Metro Vancouver residents urged to prepare now for expected smoky summer
A man and woman look out at the harbour as smoke from wildfires burning in the province fills the air, in Vancouver on August 20, 2018. (THE CANADIAN PRESS/Darryl Dyck)
BURNABY, B.C. - The federation representing municipalities in Greater Vancouver is warning roughly 2.5-million residents across the region to expect air quality advisories in the coming months.
Officials with Metro Vancouver issued the warning this week, advising those with breathing problems to brace for a smoky summer, although they say it is difficult to predict if it will be worse than the last two years.

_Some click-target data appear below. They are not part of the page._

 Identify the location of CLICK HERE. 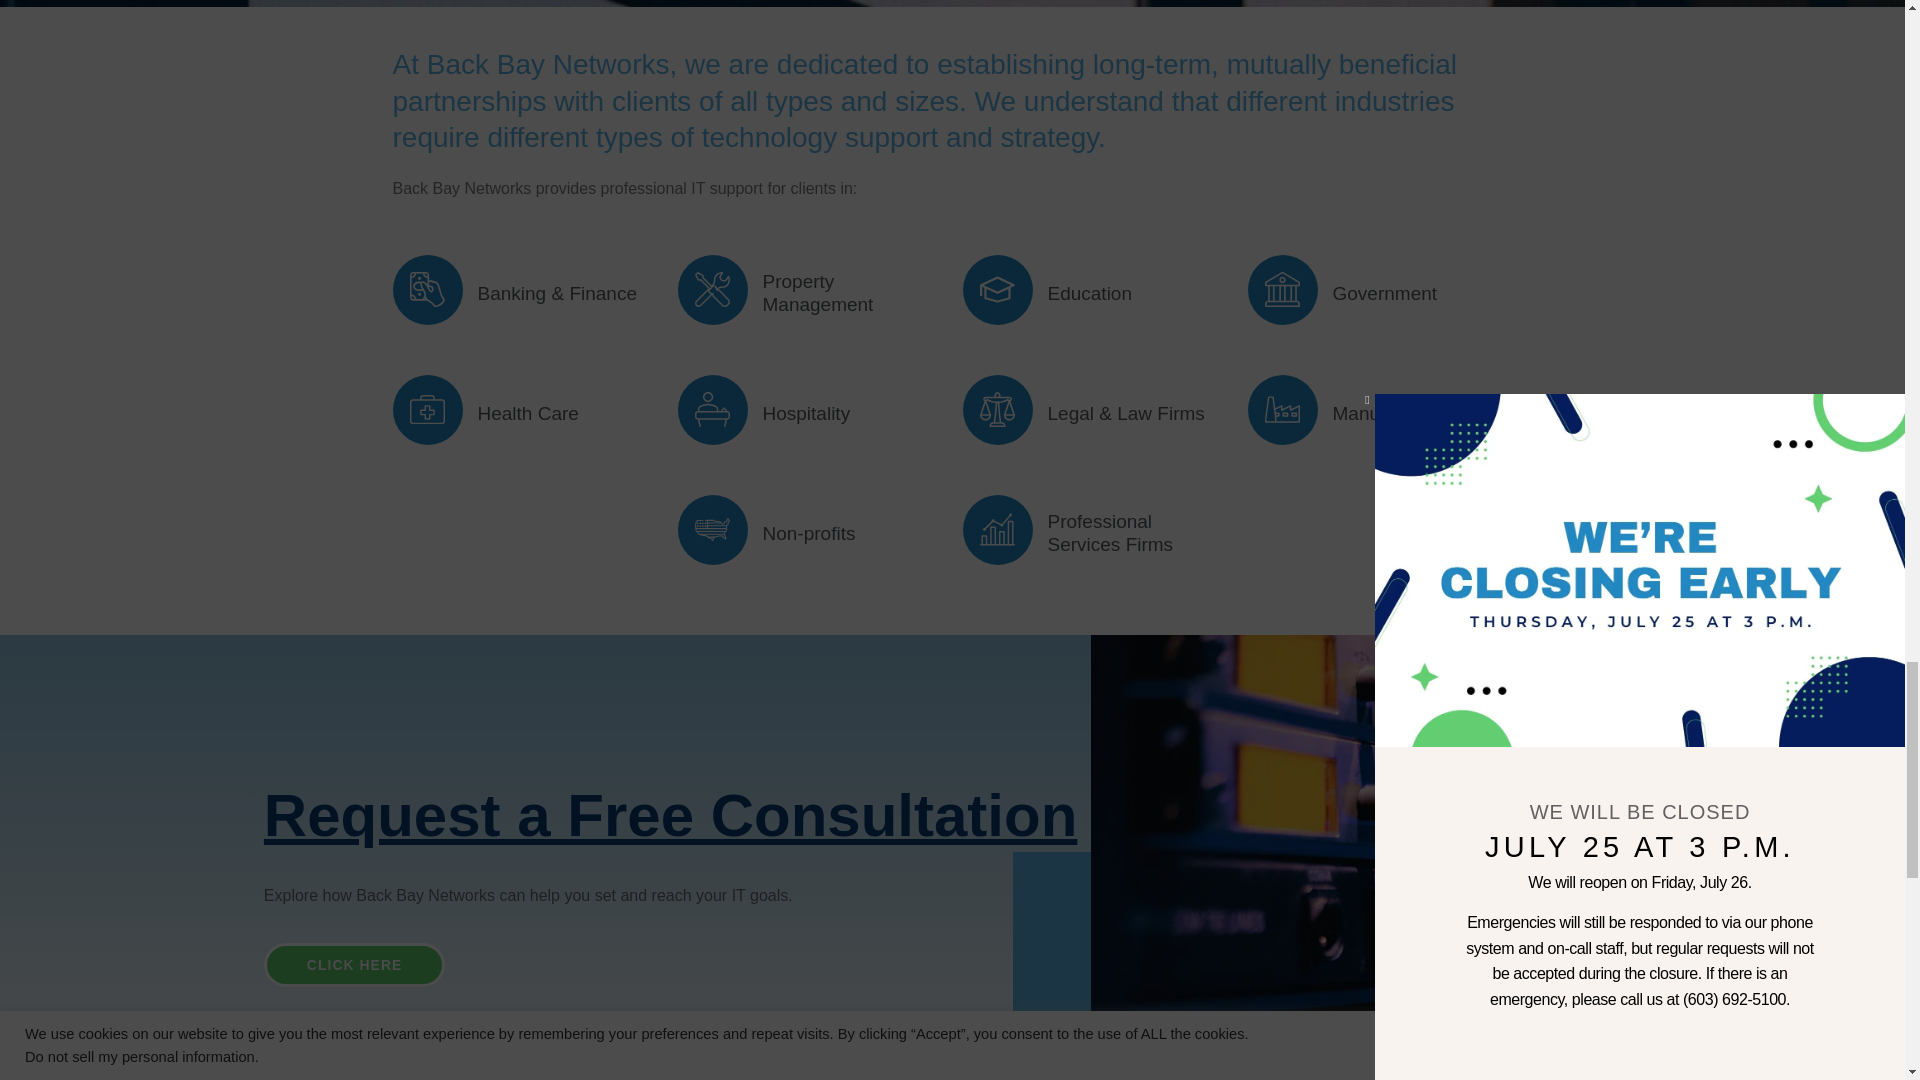
(354, 964).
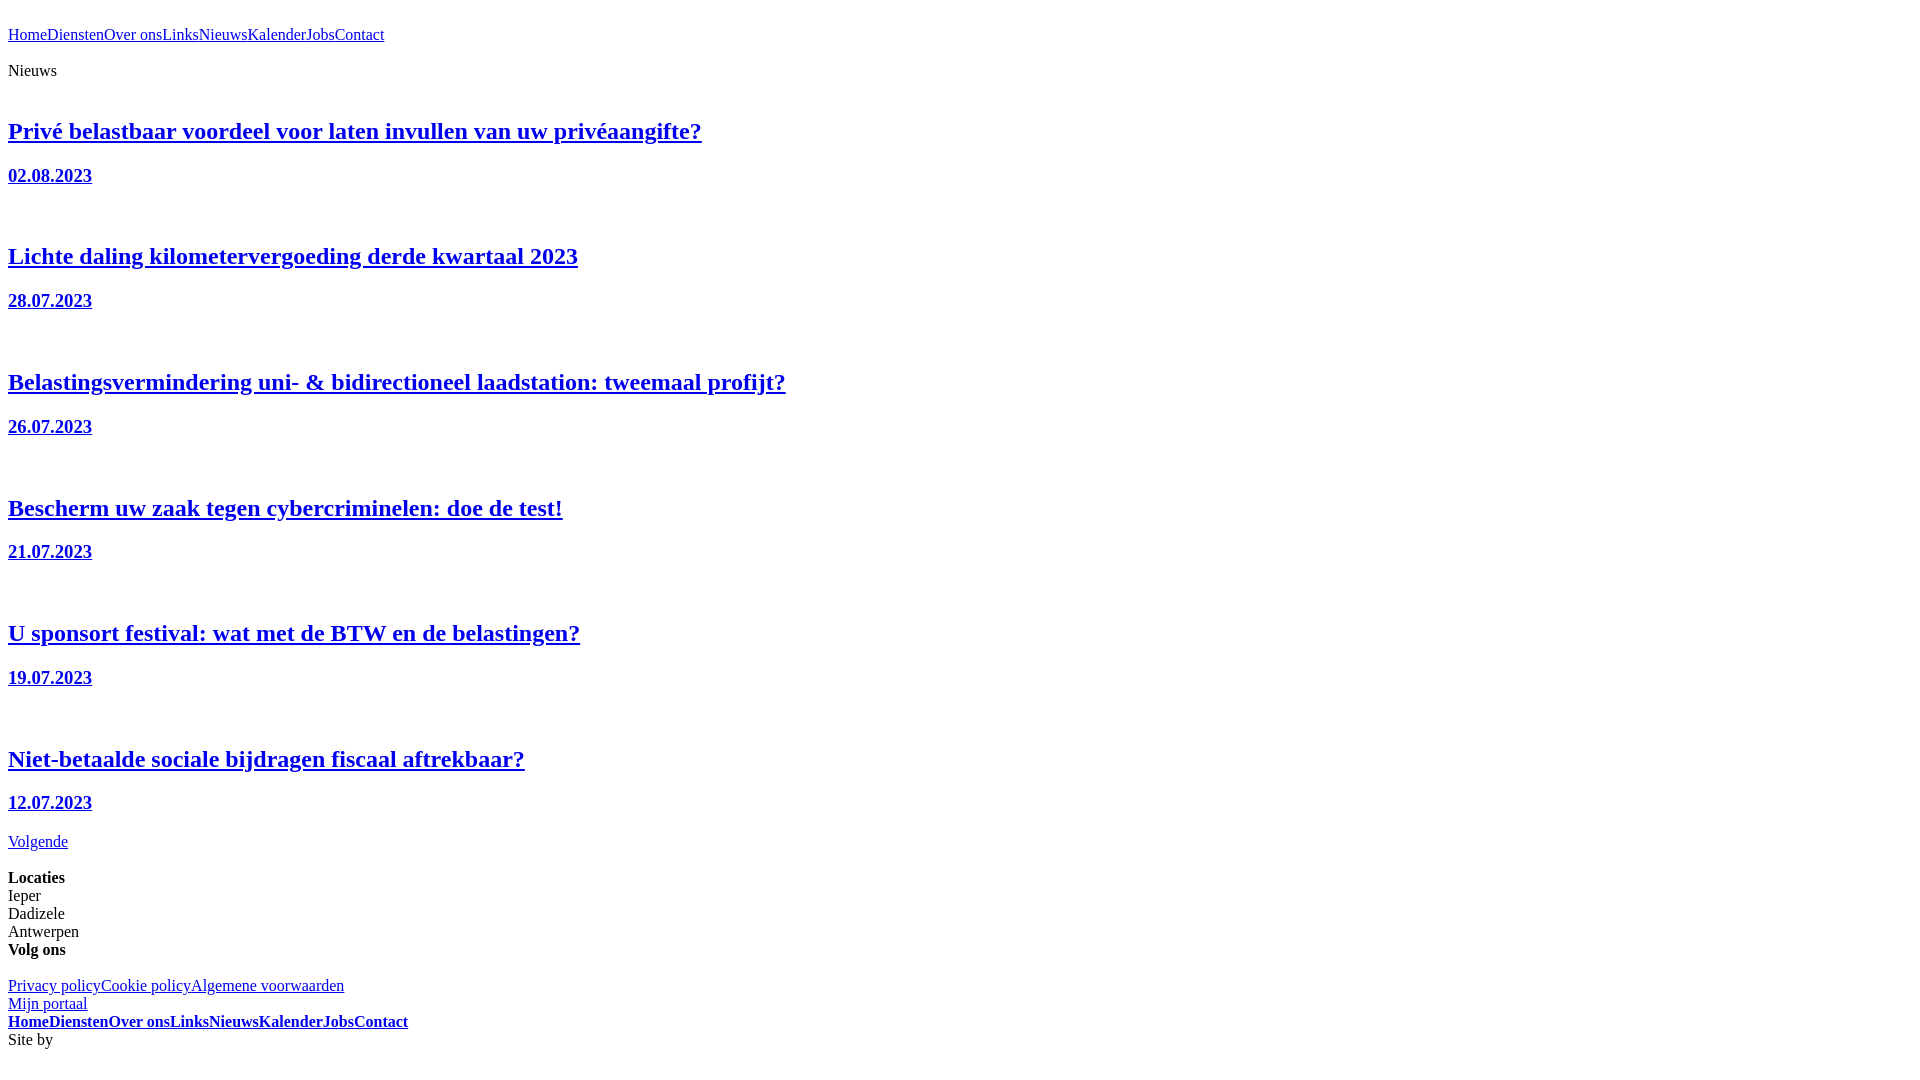 The height and width of the screenshot is (1080, 1920). What do you see at coordinates (320, 34) in the screenshot?
I see `Jobs` at bounding box center [320, 34].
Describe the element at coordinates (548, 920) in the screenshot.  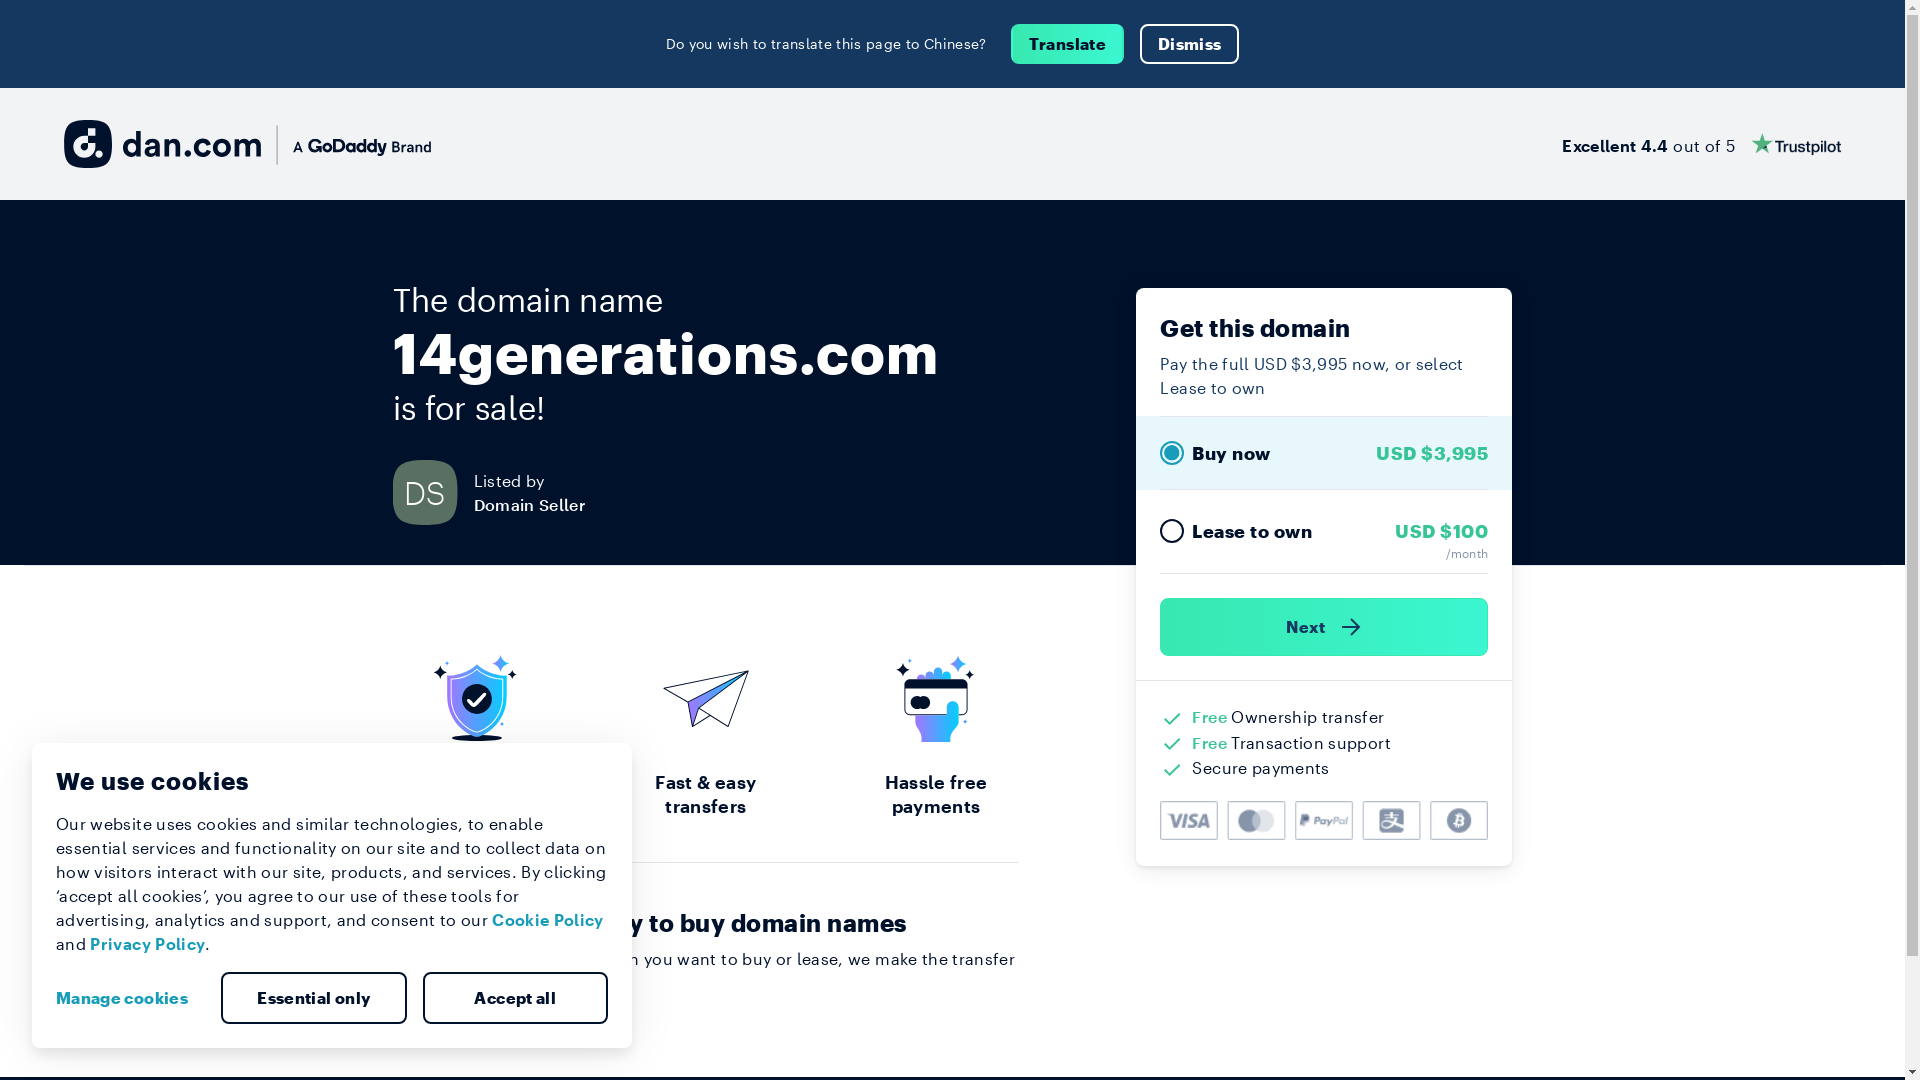
I see `Cookie Policy` at that location.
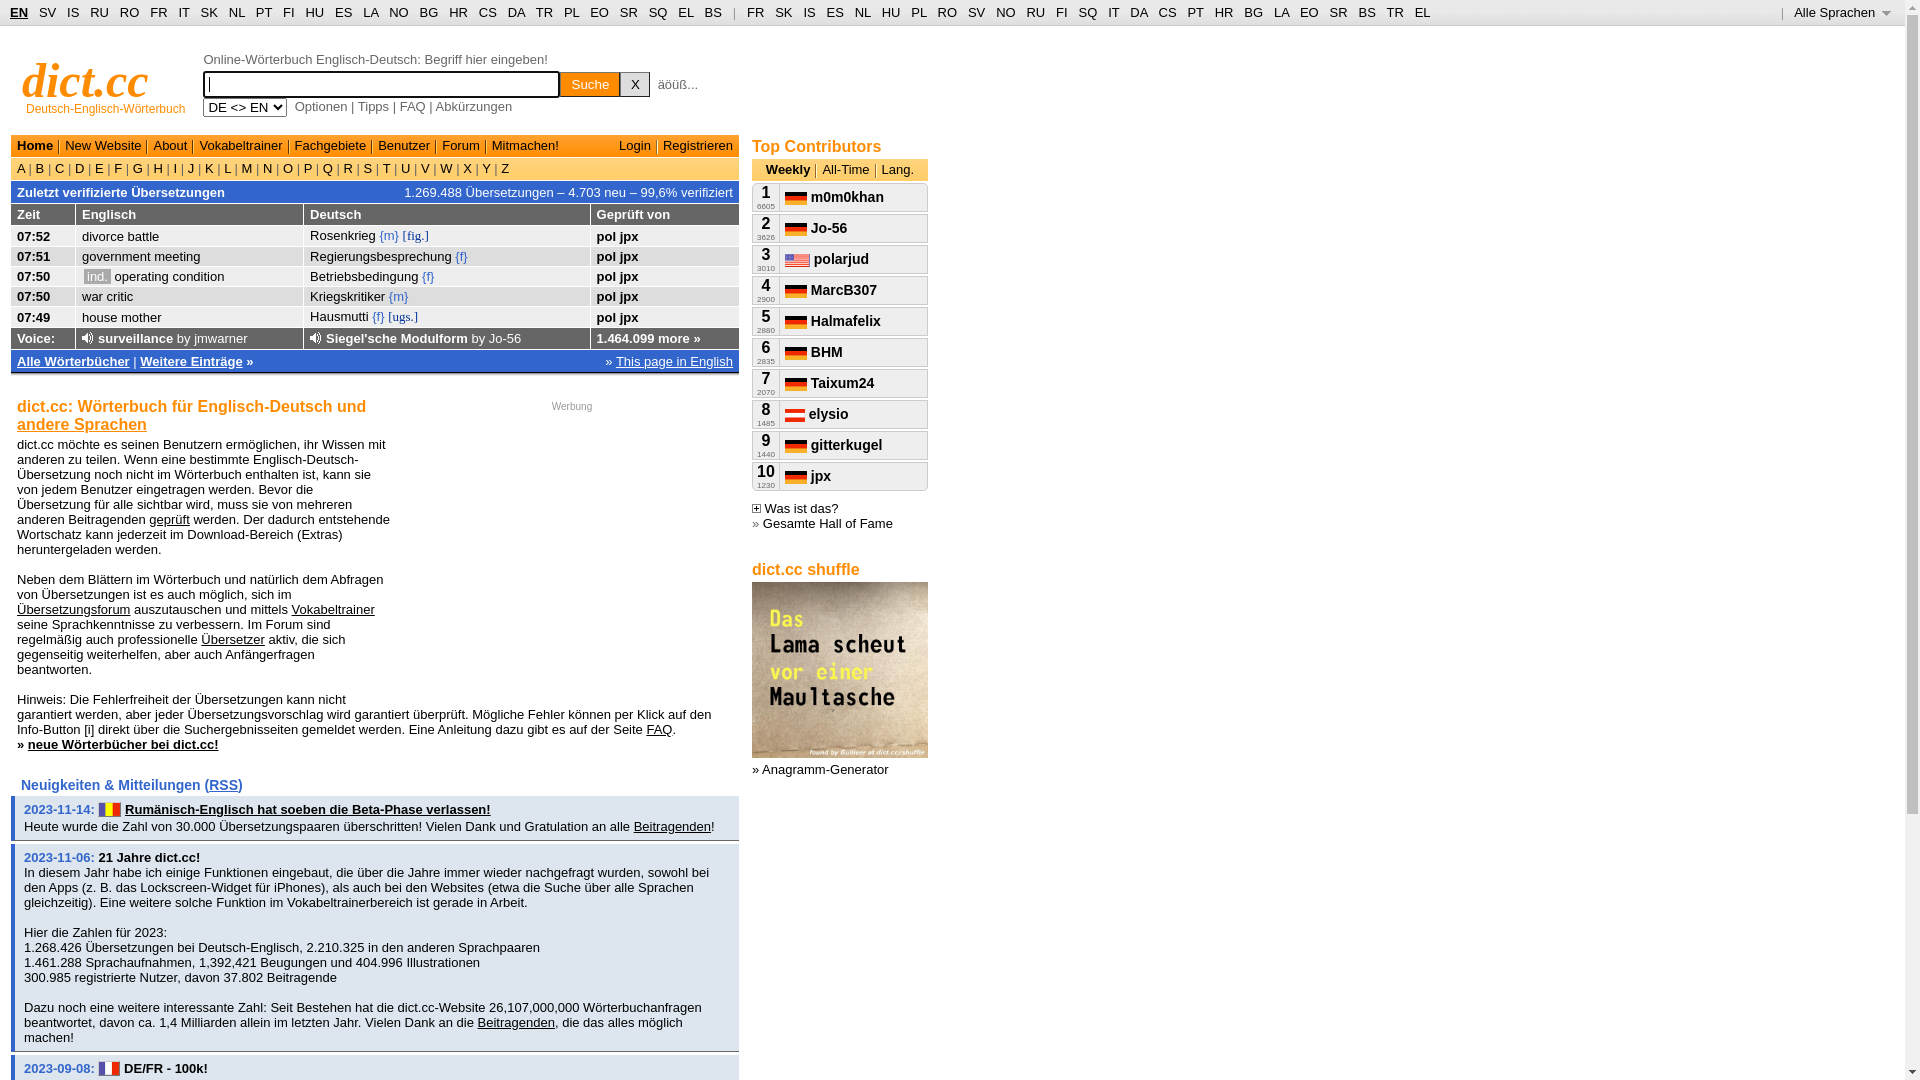 The width and height of the screenshot is (1920, 1080). Describe the element at coordinates (458, 12) in the screenshot. I see `HR` at that location.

Francis Ries, senior project engineer with Metro Vancouver, says much of B.C. is experiencing drought conditions, increasing the likelihood of wildfires.
Ries says it's a question of when, not if, the smoke will arrive and pregnant women or anyone with a heart or breathing condition should start working out strategies now to manage their response to the smudgey air.
B.C. Wildfire Service spokesman Kevin Skrepnek says, so far this year, the number of hectares burned is well below average but notes the most intense fire risk is from late July to late August.
Drought conditions are severe across northern B.C., although a heavy rainfall warning was issued Wednesday for the Fort Nelson region, while snow blanketed higher levels of the Coquihalla Connector west of Kelowna.
Ries says drought ratings are climbing on the south coast prompting Metro Vancouver to issue its plan-ahead advisory to those with specific health conditions.
"Warmer weather, sunny weather, also means higher than average production of ground-level ozone," Ries says.
Environment and Climate Change Canada says ground-level ozone is created when pollutants such as car exhaust react in sunlight and stagnant air.
Ries hopes a long, hot summer won't arrive as predicted, but admits chances are slim.
"Certainly, the long-term forecast at this juncture indicates we could have a warm, and potentially more smoky summer than usual."